▸ **Page text**:
Start of Block

8. Steps on How to Select Accounting Software: One of your highest priorities
as a small business owner is to keep a close eye on the amounts you
take in and spend. That's why it's important to have the right
accounting software. You need a program
that can help you with your day-to-day
accounting tasks, such as recording payments,
tracking expenses, invoicing customers, and
reconciling bank transactions. Your accounting software
should also help you manage your businesses
finances by allowing you to create
reports that analyze your business's performance
from various points of view. Choosing the best
accounting software for your business is
definitely overwhelming. Each program has a different
feature set and most offer multiple pricing
plans that vary in terms of feature set
and number of users. In this video, I want to give you some
important advice to keep in mind when choosing accounting software
for your business. Advice. Number one is to be clear about the financial needs
of your business. Make a list of all
the tasks you need accounting software
for and keep them in mind when making your
purchase decision. It doesn't make sense to invest in a state
of the art program that can do countless
amazing things that your business
will never need. E.g. if you've a print
on-demand business, it doesn't make sense to buy accounting software that
offers inventory tracking. Advice. Number two is to
pay attention to the security and protection of your sensitive
financial data. Go with bookkeeping
software that offers features like
backup and recovery. This way you can be sure that your financial data
won't be lost. Some bookkeeping software
offers passcode locks that prevent unauthorized people from accessing your important
business data. Since it's a web or phone app, it needs to pay attention to security and protect
your sensitive data. My number three advice is to choose bookkeeping
software that integrates easily with all the
other platforms and software programs you
use in your business. Even the best and cheapest bookkeeping software won't
do your bookkeeping tasks well if it cannot integrate with your existing sales platform
and shipping system, if you use an
inventory platform and payroll system that are separate from your
accounting software, consider integrating
between them. If you choose
accounting software that works with your
existing solutions, you won't have
compatibility issues that could lead to
time-consuming errors. So my advice is to choose bookkeeping
software that offers easy integration with
all the other platforms and software solutions
you use in your business. Advice number four, by bookkeeping software that
offers multiuser access. This way you can invite other
users into the system and control what data they see
and what tasks they access. This feature would be very
useful if you want to share data with your
business partner and your accountant. If you have employees, you can allow them to
use the system only for time tracking and
invoicing customers. Tip number five, work with cloud-based bookkeeping
software with mobile access. This easy access helps you
run your business remotely, whether you're at
home or on vacation. All you need is internet
and your password. On the other hand, a mobile
app helps you monitor important information and complete important
tasks on the go, which is especially helpful
for teams working remotely. Choosing the right bookkeeping
software for your business is a crucial point when it
comes to business success. Therefore, take enough time to research and talk to your accountant to make
the right decision.

End of Block

▸ **Given information**:

Start of Block

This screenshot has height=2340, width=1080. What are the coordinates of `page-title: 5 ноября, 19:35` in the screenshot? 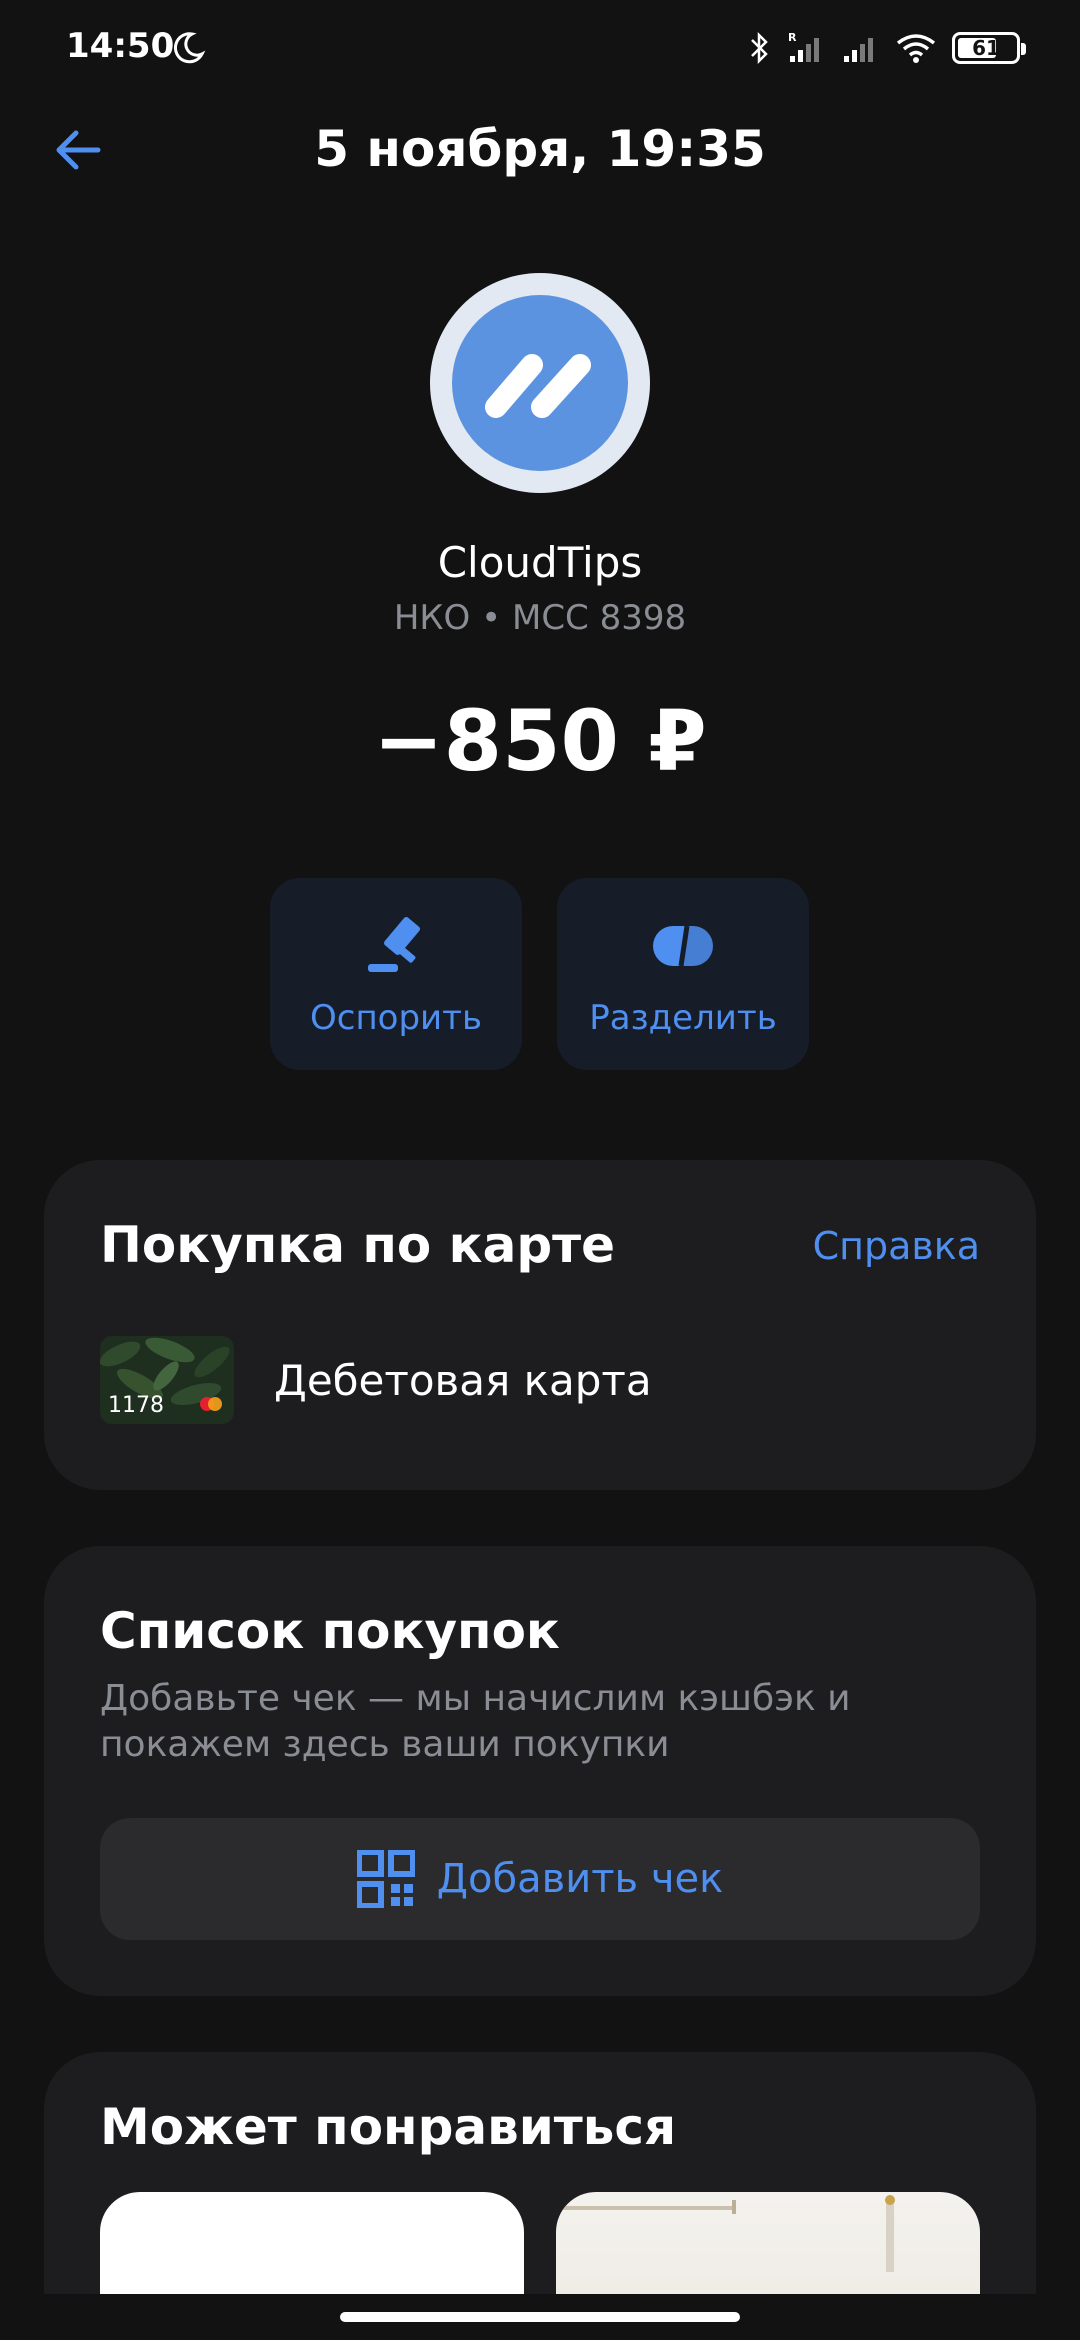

End of Block

▸ **Problem**: The transcript on choosing accounting software stops after its fifth tip and closing remark; write the passage that would come next in the same spoken style.

▸ **Exercise output**:
9. Conclusion: Thanks for watching. I hope you will follow my
recommendations and take the four-step process in
building your accounting system. Of course, you can do the four
steps in different order. The main thing is that you do all four steps in
whatever order. I hope that you and
your business will benefit from the tips I
have given in this course. So do not hesitate and make sure that your accounting
system works effectively. By the way, if you find this
course useful and valuable, a positive review
will help you a lot.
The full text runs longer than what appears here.